La falsità di quanto asserito dal ministero dell’Interno con la nota del 6/3/2000 trovava riscontro in data 27/9/2000 epoca in cui lo stesso Dicastero bandiva un concorso per titoli ed esami a 390 posti nella qualifica apicale di Ispettore Superiore Sups.
La Commissione Ispettori si riuniva l’8 giugno 2001 (ultimo giorno utile) e, avvalendosi del suo potere discrezionale, esprimeva parere contrario alla mia riammissione in servizio.
Senza mezzi termini posso ben dire che il ministero dell’Interno poneva in essere reiterati comportamenti dilatori nel prendere la decisione, pare per non creare un precedente.
Dalla mia vicenda, l’unico a beneficiarne è stato l’Erario che, attraverso il Servizio centrale di Protezione, non eroga più da diverso tempo il contributo mensile al nucleo familiare della signora Gentile e non paga più il canone dell’appartamento concessole in uso gratuito e transitorio, il tutto per un risparmio di circa quattro milioni e mezzo al mese.
Alla luce di quanto sopra, posso dire con assoluta serenità e consapevolezza di essere stato, in ordine di tempo, l’ultima vittima dei pentiti, sottoposto ad indagini per reati altamente infamanti, di gran lunga peggiori di quelli contestati al senatore Andreotti, a Claudio Vitalone, all’on. Giacomo Mancini, all’on. Francesco Musotto, al magistrato Carnevale, ad Enzo Tortora, a Bruno Contrada e ad altri, vittime delle “buffonate” dei cosiddetti “collaboratori di giustizia” e da coloro che, magari in buona fede, vi hanno creduto.

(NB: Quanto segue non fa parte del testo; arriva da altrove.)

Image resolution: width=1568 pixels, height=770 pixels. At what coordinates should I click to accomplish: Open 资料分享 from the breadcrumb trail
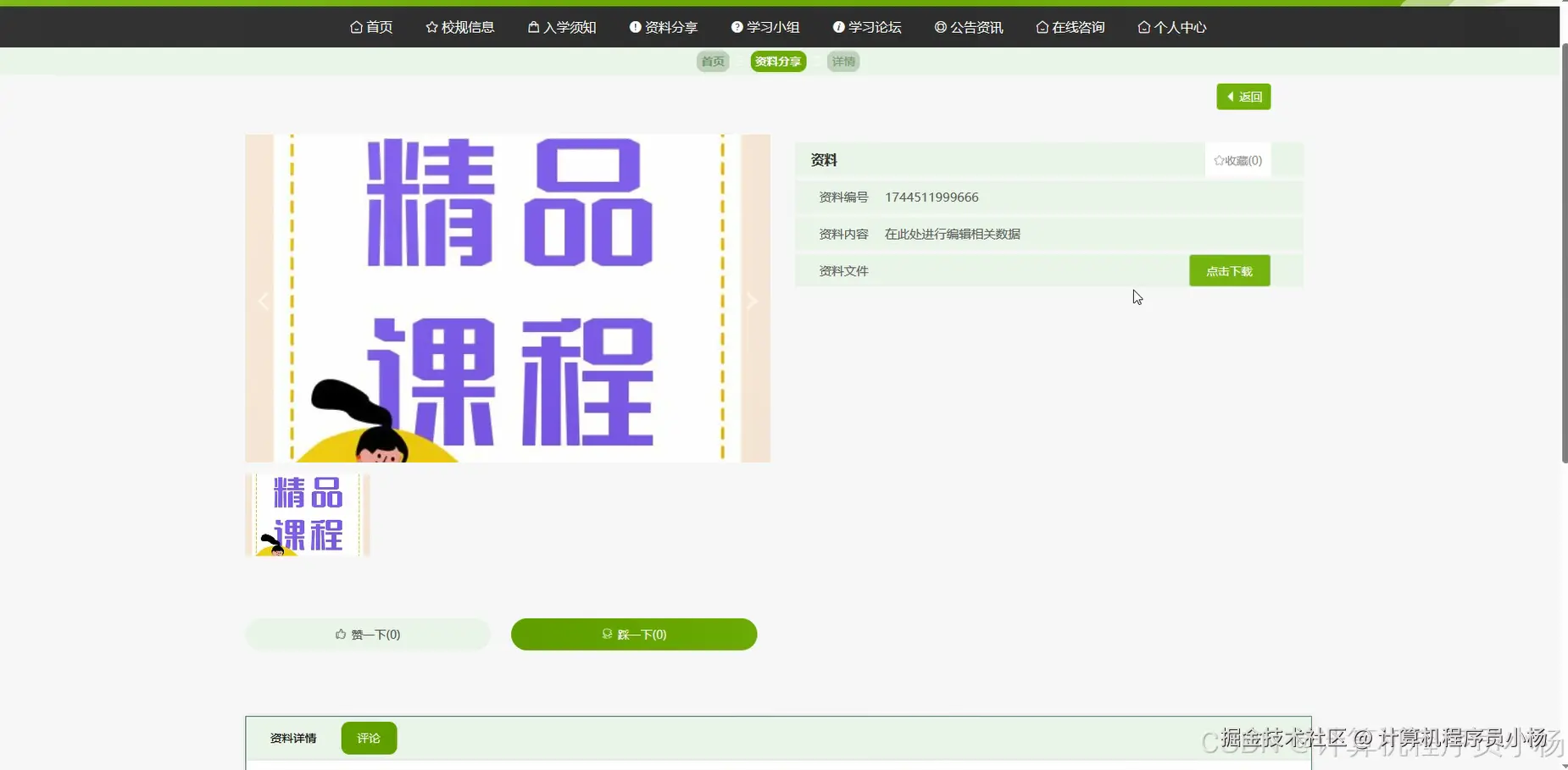coord(777,61)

In conclusione, dopo oltre 34 anni di servizio senza aver subìto alcuna sanzione disciplinare ed avendo riportato per decenni il massimo della qualifica nei rapporti informativi annuali, dopo essere stato l’elemento determinante in complesse indagini di Polizia giudiziaria per gravissimi fatti di sangue, il ministero dell’Interno, invece di premiarmi con la riammissione in servizio, ha optato per il diniego.
Questi sono i fatti e lascio ai lettori ogni valutazione.